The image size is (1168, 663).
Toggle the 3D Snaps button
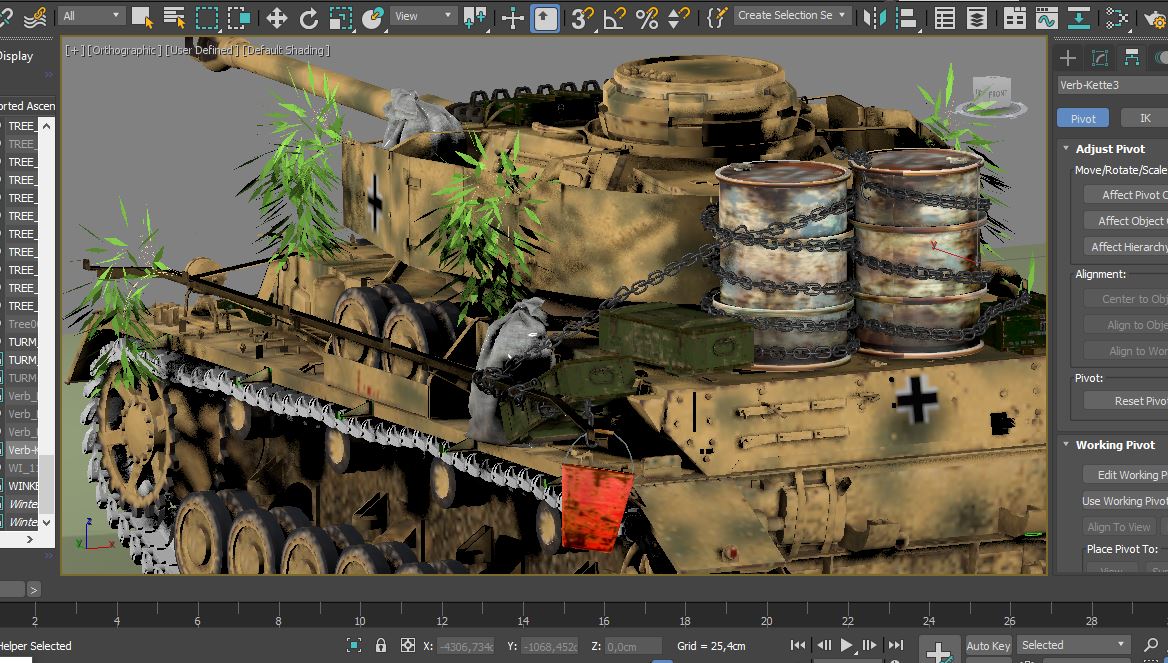582,17
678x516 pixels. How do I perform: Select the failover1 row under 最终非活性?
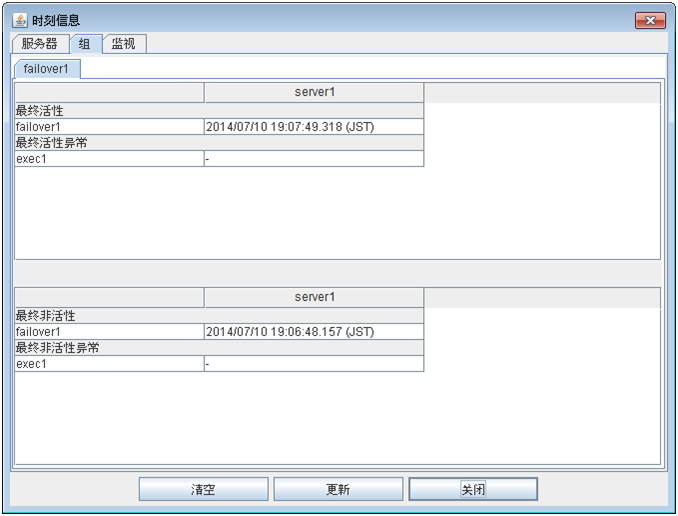109,332
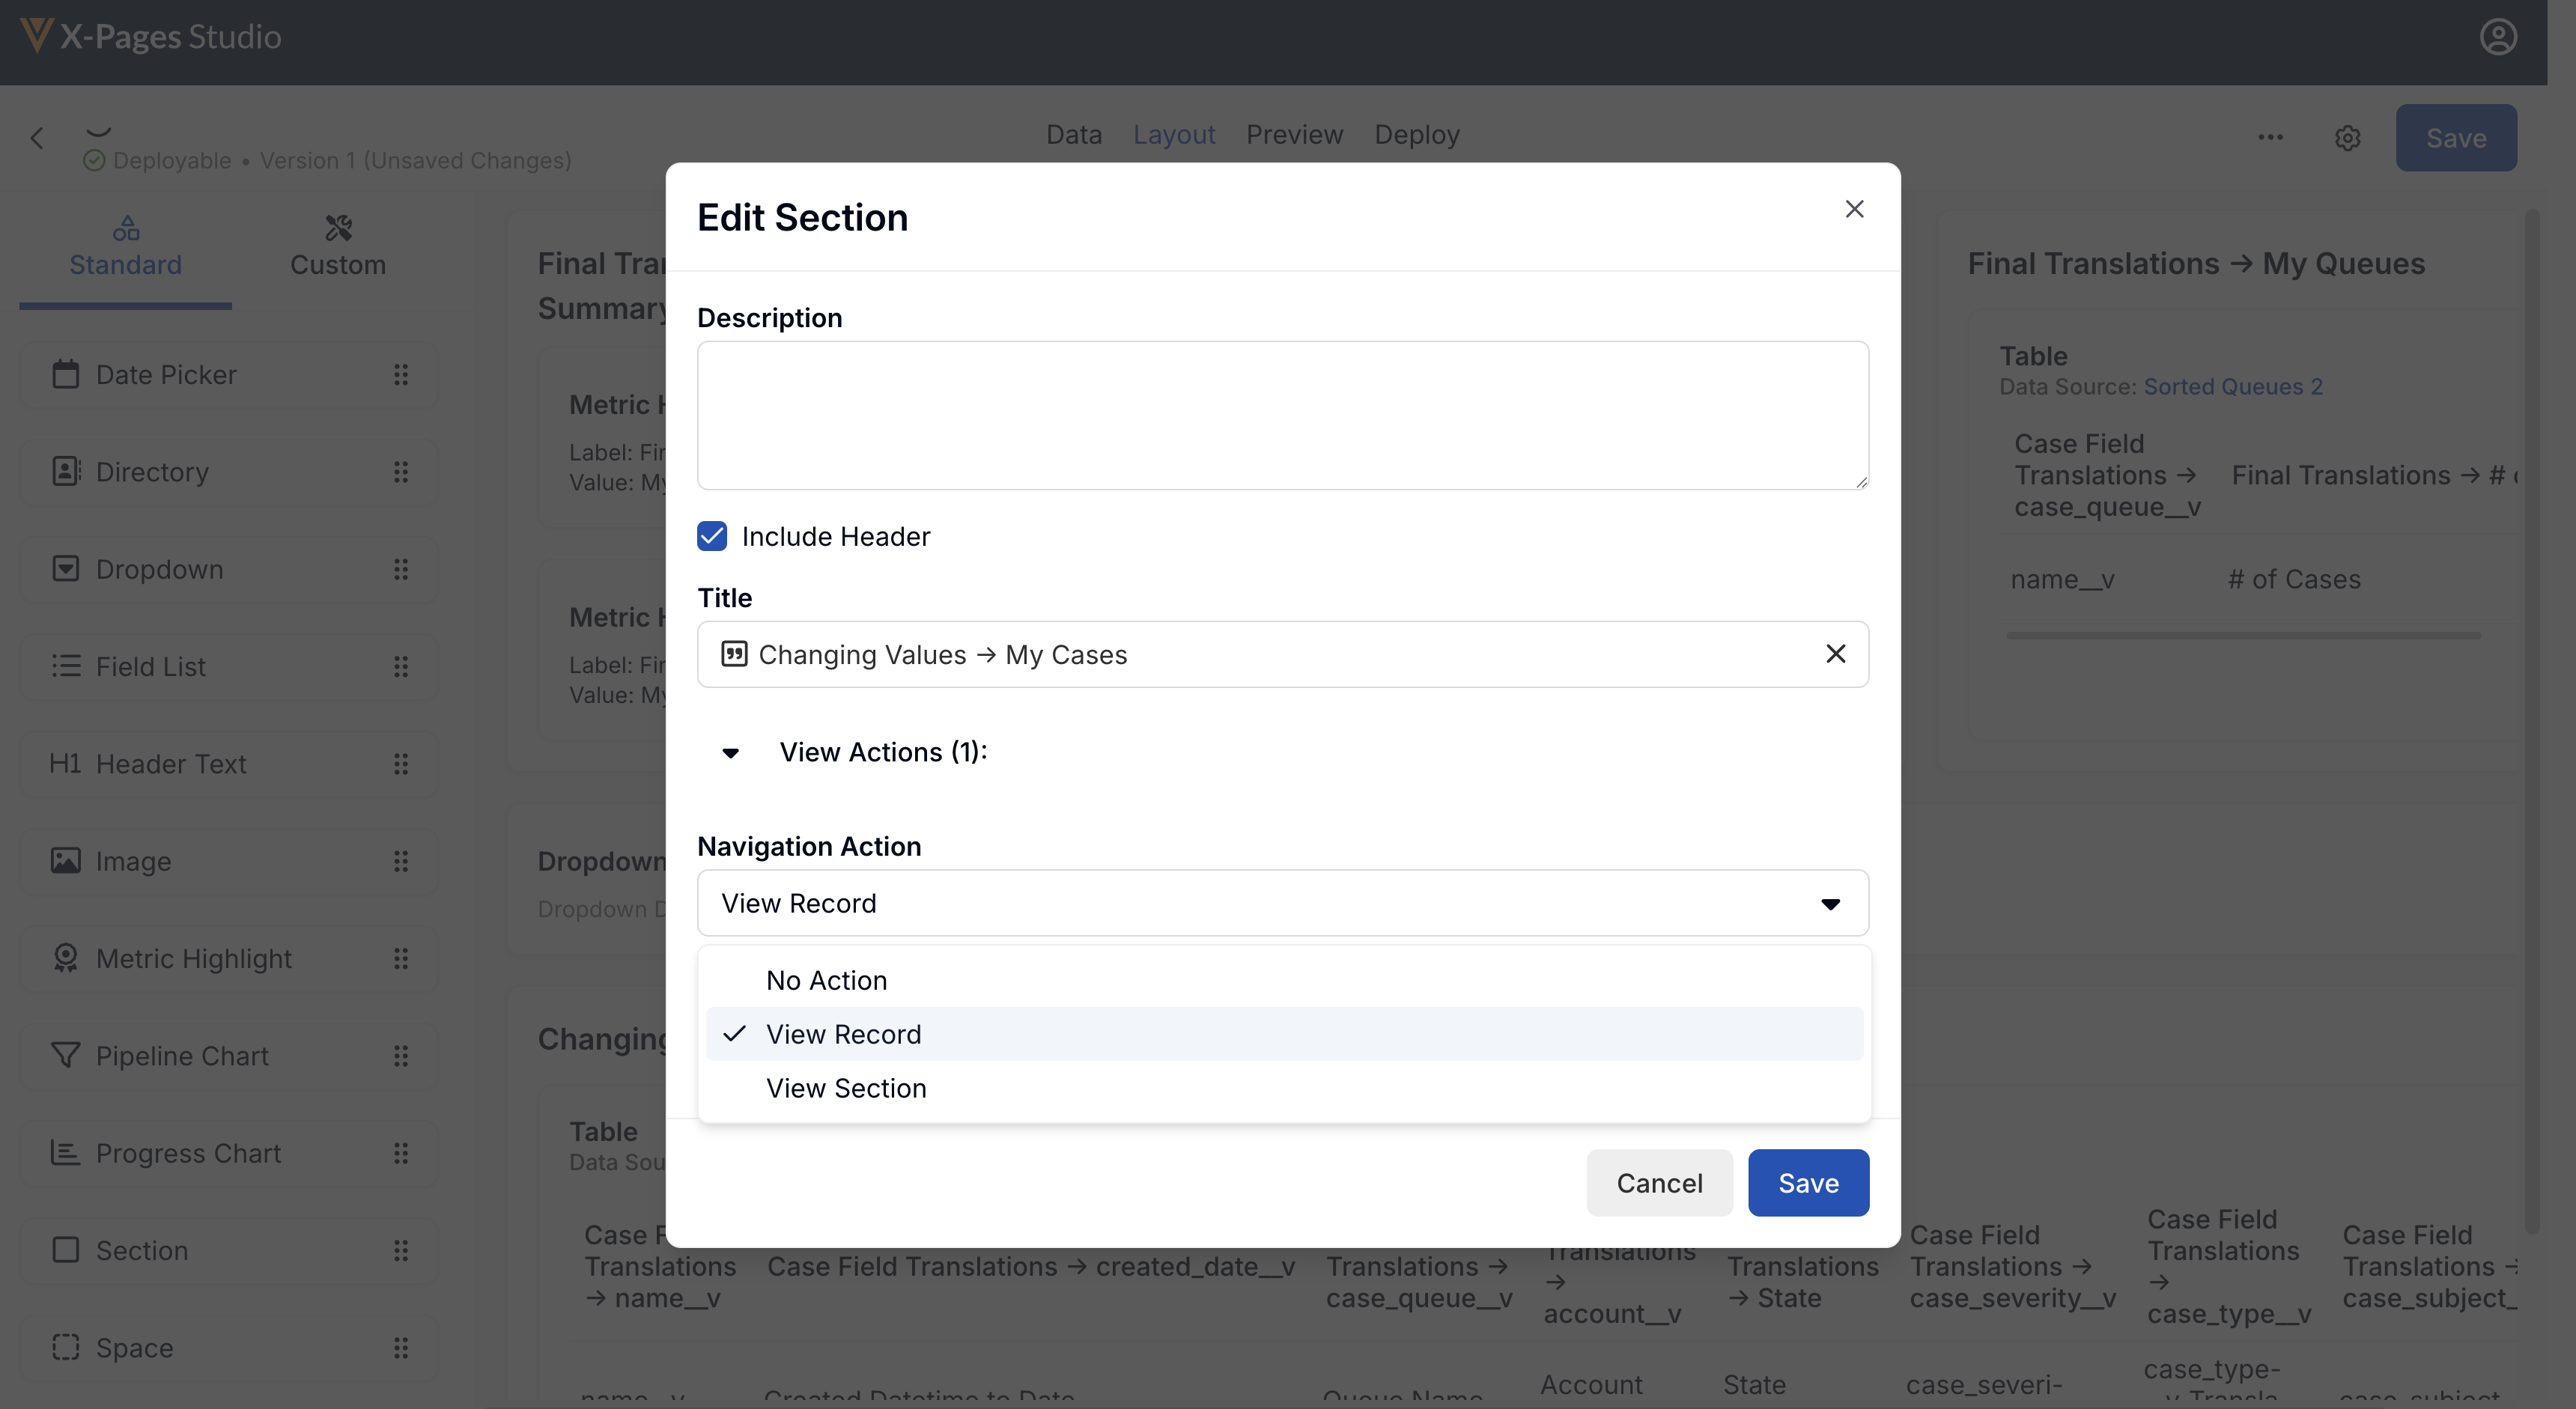Clear the Title field with X icon
2576x1409 pixels.
[x=1835, y=654]
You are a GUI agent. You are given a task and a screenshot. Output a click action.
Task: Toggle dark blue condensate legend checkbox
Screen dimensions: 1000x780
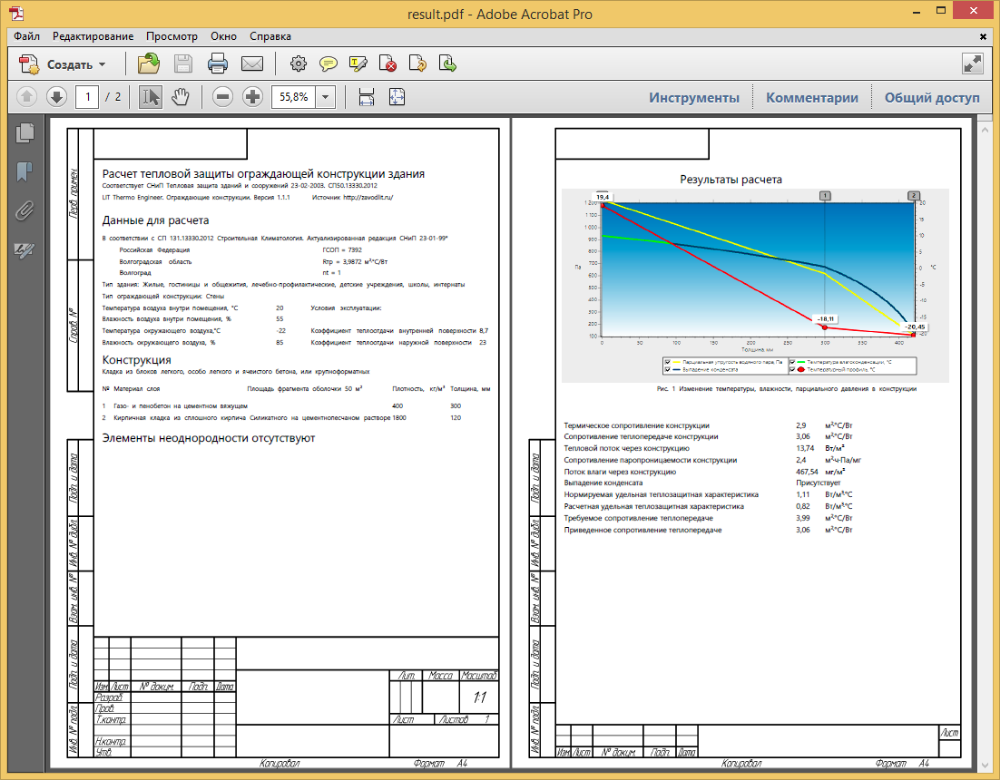click(669, 370)
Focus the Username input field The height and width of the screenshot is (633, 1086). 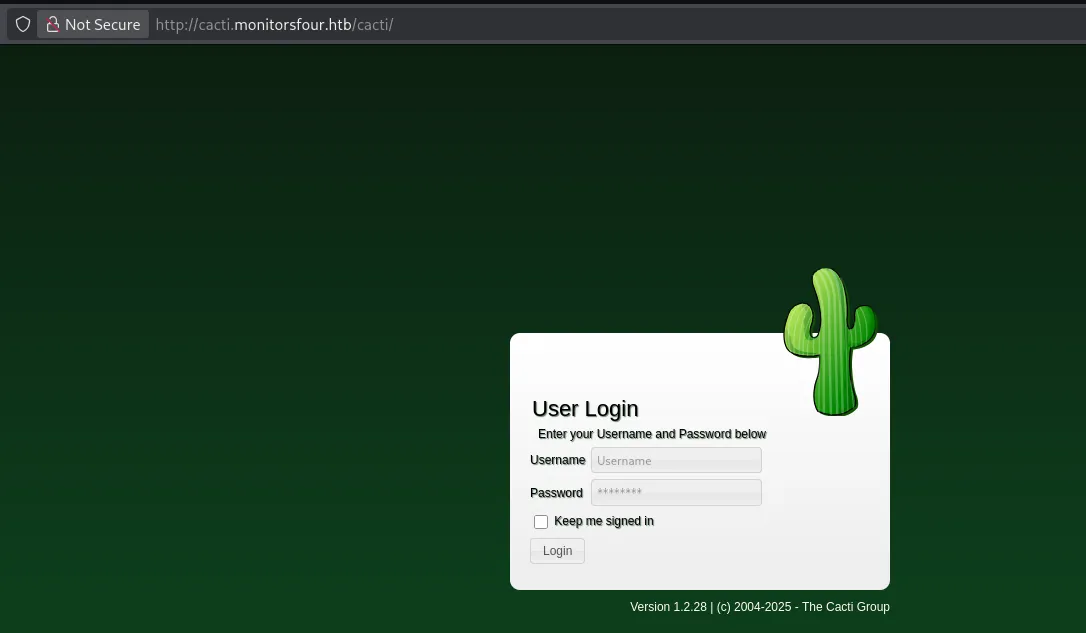676,460
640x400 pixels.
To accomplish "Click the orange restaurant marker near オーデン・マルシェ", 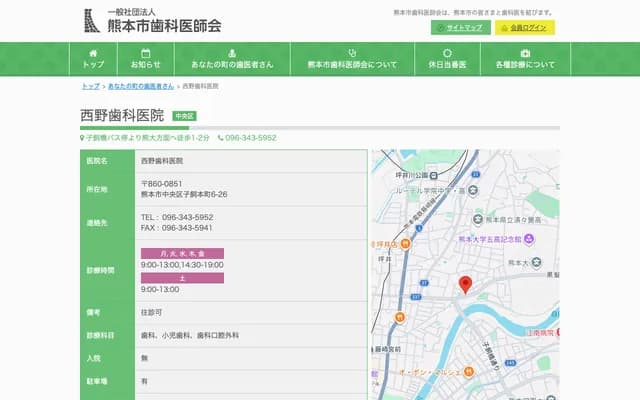I will (x=467, y=371).
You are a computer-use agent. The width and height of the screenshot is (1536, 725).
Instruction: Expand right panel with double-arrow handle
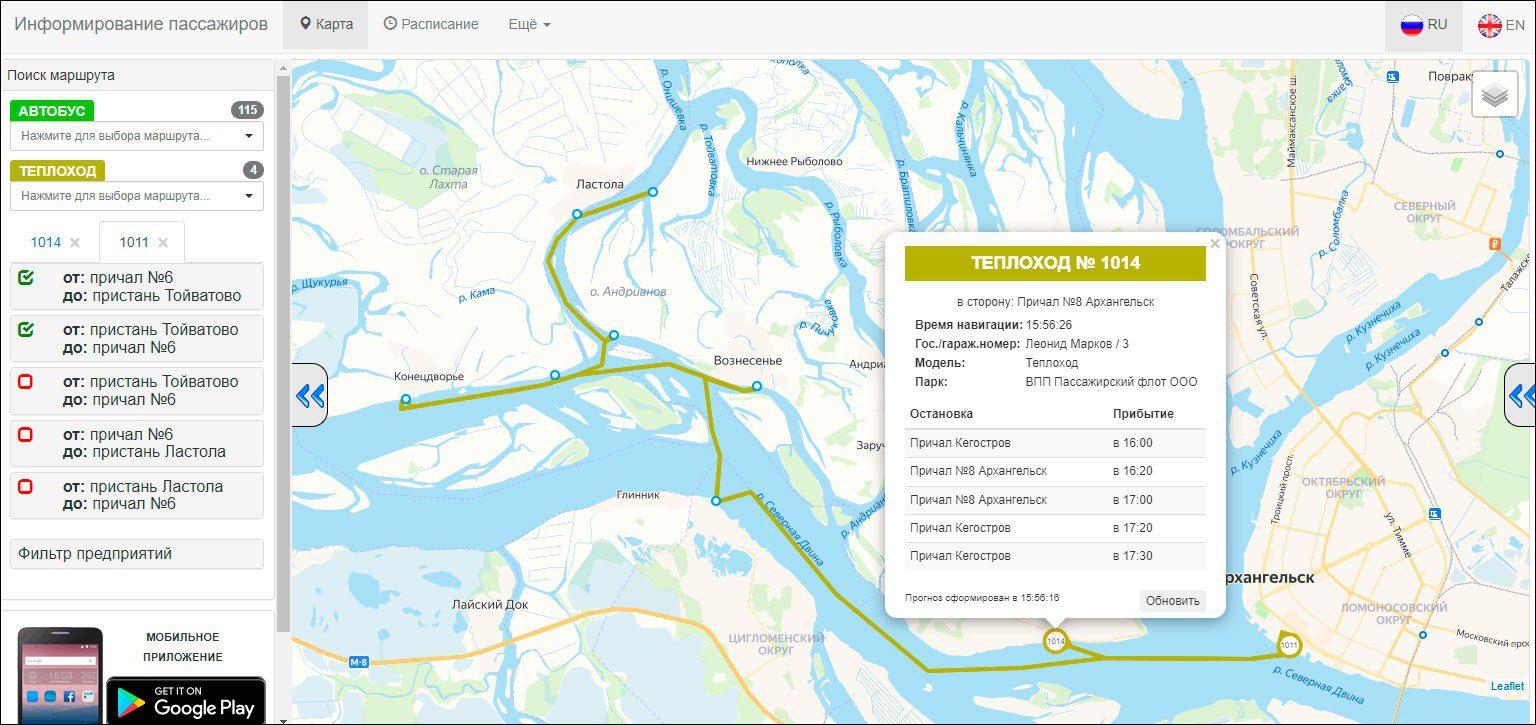[x=1521, y=396]
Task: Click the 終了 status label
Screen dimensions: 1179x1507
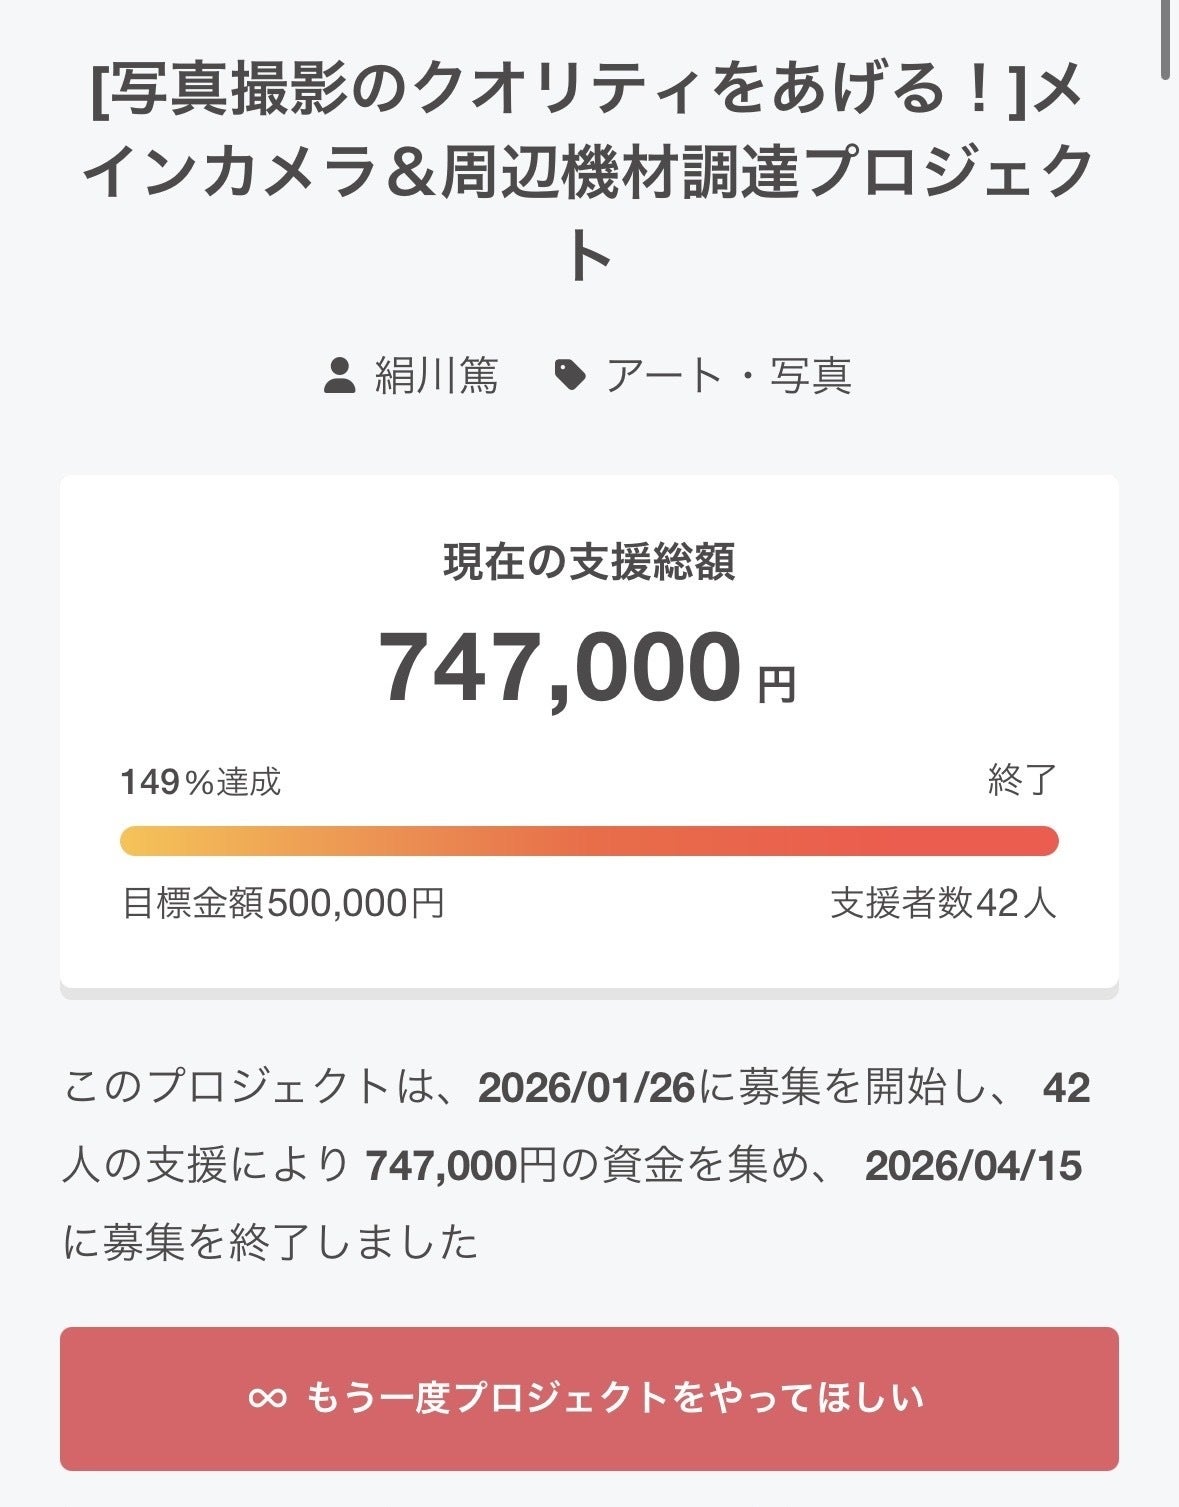Action: click(1021, 779)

> [Your instructions]:
Where a line in the listing above includes the string "agent", copy that line.

> [Output]:
You are a GUI agent. You are given a task and a screenshot. Output a click action.
You are a computer-use agent. The width and height of the screenshot is (1536, 725).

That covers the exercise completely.